(TRY IT)
Output exactly what appears from the line containing "728x724 pixels." to the end of the data below, and nothing more.
+===+
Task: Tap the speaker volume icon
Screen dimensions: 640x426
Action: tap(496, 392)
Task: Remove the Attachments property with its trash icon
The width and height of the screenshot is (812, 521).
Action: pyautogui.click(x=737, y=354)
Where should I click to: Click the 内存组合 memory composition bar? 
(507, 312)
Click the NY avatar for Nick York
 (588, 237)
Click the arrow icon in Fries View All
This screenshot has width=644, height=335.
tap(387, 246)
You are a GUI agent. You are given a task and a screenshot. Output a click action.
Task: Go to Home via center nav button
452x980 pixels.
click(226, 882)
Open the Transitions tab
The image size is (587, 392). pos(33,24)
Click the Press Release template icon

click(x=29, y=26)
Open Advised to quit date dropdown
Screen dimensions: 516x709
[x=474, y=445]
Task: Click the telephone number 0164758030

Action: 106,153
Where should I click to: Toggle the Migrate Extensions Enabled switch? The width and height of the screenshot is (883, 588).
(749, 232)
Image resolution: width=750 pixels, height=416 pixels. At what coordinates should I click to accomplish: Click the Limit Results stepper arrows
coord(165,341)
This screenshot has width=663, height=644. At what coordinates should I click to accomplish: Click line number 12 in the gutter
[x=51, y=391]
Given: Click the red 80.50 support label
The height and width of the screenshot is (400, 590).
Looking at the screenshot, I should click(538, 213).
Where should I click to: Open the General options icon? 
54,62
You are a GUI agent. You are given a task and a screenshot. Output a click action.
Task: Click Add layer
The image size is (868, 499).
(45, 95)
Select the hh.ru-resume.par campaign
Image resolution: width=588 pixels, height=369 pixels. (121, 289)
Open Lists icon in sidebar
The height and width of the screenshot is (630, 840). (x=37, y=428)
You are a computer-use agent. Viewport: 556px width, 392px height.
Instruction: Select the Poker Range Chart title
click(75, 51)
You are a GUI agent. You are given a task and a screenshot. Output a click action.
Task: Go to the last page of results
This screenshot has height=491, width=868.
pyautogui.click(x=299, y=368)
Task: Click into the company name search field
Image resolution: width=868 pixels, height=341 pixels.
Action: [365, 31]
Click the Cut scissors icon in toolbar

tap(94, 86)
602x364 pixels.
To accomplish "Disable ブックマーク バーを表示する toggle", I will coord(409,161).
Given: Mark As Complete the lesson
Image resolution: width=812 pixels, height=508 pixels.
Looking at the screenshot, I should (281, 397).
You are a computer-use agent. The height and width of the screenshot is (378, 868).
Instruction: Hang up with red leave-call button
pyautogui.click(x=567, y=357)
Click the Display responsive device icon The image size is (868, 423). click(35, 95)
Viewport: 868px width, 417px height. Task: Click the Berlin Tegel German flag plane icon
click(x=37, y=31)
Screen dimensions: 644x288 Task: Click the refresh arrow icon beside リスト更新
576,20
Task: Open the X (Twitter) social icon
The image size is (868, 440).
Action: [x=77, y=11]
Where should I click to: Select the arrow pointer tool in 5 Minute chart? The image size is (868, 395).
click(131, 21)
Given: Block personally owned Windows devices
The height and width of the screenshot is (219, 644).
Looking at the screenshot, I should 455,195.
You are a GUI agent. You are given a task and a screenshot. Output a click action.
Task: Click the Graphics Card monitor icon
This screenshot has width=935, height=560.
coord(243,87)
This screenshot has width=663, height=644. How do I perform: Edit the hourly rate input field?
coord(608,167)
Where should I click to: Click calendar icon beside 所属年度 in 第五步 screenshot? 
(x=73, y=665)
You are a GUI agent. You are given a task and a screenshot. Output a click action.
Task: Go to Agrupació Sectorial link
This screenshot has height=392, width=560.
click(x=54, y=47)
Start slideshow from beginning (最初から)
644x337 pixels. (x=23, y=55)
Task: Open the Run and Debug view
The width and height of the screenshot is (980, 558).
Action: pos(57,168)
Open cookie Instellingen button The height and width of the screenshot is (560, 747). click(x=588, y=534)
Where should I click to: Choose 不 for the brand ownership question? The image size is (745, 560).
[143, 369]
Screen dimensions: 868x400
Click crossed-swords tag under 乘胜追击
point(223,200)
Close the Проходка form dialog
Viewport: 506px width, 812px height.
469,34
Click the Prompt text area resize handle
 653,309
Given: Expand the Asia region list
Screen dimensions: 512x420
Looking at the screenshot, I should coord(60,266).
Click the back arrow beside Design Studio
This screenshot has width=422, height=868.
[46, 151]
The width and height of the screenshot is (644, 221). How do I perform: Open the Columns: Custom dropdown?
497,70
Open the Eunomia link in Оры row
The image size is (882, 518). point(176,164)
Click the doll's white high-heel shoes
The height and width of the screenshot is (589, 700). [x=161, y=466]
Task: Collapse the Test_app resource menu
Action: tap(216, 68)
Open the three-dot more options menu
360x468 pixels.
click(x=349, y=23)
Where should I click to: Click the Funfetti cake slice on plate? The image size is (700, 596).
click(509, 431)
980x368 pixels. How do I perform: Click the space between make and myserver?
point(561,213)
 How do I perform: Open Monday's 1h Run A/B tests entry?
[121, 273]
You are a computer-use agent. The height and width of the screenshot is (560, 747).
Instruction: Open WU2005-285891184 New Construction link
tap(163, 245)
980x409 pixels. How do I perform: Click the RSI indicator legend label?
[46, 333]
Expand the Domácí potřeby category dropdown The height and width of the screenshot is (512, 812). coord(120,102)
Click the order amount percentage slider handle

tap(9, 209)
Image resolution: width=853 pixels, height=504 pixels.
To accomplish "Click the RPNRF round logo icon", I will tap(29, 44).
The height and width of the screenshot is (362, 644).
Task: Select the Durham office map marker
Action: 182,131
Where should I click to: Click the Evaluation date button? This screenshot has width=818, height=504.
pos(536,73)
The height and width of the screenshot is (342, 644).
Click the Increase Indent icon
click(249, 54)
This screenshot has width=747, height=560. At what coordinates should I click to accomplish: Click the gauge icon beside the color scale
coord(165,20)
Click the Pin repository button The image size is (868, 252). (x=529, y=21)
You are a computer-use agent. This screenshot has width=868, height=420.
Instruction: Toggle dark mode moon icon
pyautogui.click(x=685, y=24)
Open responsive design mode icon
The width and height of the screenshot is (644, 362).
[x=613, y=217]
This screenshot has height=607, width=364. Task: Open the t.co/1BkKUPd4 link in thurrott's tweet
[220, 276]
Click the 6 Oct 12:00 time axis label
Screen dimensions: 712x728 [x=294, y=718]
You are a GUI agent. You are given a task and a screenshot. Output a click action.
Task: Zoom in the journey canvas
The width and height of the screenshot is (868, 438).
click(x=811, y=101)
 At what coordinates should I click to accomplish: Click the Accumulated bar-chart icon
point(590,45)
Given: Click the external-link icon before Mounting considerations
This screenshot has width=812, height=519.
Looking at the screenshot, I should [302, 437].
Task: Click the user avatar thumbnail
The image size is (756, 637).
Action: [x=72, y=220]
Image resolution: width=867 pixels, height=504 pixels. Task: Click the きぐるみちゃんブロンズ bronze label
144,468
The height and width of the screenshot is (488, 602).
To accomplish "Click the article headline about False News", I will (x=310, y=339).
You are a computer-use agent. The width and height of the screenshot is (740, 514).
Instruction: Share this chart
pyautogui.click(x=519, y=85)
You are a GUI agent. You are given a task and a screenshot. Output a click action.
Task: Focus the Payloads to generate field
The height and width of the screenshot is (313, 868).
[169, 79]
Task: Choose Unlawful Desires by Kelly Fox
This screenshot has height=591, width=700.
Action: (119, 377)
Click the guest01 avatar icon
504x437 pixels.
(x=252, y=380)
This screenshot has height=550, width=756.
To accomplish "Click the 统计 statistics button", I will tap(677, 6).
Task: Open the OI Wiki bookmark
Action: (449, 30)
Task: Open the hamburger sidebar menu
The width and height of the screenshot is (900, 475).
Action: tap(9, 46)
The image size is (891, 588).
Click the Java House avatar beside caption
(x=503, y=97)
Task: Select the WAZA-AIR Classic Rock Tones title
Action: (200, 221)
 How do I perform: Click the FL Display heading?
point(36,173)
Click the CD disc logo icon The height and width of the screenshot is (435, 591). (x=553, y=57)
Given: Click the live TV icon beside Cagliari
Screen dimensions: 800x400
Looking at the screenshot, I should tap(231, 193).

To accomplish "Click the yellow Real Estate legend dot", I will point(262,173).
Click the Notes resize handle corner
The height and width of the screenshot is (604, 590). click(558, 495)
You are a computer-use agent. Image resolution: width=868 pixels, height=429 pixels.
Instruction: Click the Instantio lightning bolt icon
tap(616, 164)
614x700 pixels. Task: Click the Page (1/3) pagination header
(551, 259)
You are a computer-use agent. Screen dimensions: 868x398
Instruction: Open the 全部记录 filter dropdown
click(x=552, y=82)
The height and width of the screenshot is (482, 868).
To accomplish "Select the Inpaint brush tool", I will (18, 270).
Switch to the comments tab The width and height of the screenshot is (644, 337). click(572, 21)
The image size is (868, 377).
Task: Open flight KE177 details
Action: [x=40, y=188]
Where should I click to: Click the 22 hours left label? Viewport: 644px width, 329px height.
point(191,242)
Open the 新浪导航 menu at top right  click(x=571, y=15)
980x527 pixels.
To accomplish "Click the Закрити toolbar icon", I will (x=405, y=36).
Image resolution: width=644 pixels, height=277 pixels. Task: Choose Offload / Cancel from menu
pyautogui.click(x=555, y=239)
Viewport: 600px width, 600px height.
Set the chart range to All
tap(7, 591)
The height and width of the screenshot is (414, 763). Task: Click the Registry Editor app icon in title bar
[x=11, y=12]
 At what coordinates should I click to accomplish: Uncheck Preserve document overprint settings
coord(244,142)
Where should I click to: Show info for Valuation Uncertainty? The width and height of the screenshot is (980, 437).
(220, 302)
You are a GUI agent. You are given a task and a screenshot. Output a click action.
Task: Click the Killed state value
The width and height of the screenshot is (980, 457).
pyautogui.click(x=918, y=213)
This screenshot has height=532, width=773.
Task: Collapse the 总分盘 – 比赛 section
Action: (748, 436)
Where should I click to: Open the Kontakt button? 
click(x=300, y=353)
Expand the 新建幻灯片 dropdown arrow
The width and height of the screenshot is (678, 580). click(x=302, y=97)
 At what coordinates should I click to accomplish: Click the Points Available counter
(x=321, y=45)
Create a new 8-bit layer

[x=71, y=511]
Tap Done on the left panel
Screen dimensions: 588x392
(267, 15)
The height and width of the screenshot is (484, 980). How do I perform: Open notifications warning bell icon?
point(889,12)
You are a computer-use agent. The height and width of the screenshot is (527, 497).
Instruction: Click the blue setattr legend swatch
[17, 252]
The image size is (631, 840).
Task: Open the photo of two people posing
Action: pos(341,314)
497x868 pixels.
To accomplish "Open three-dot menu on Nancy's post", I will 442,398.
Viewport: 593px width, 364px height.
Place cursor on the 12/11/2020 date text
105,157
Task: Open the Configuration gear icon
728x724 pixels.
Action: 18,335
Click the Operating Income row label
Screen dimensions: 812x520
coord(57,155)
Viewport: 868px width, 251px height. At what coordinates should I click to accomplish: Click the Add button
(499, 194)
+===+
(TASK RESULT)
728x724 pixels.
Action: 18,335
Click the Operating Income row label
Screen dimensions: 812x520
coord(57,155)
Viewport: 868px width, 251px height. At what coordinates should I click to accomplish: Click the Add button
(499, 194)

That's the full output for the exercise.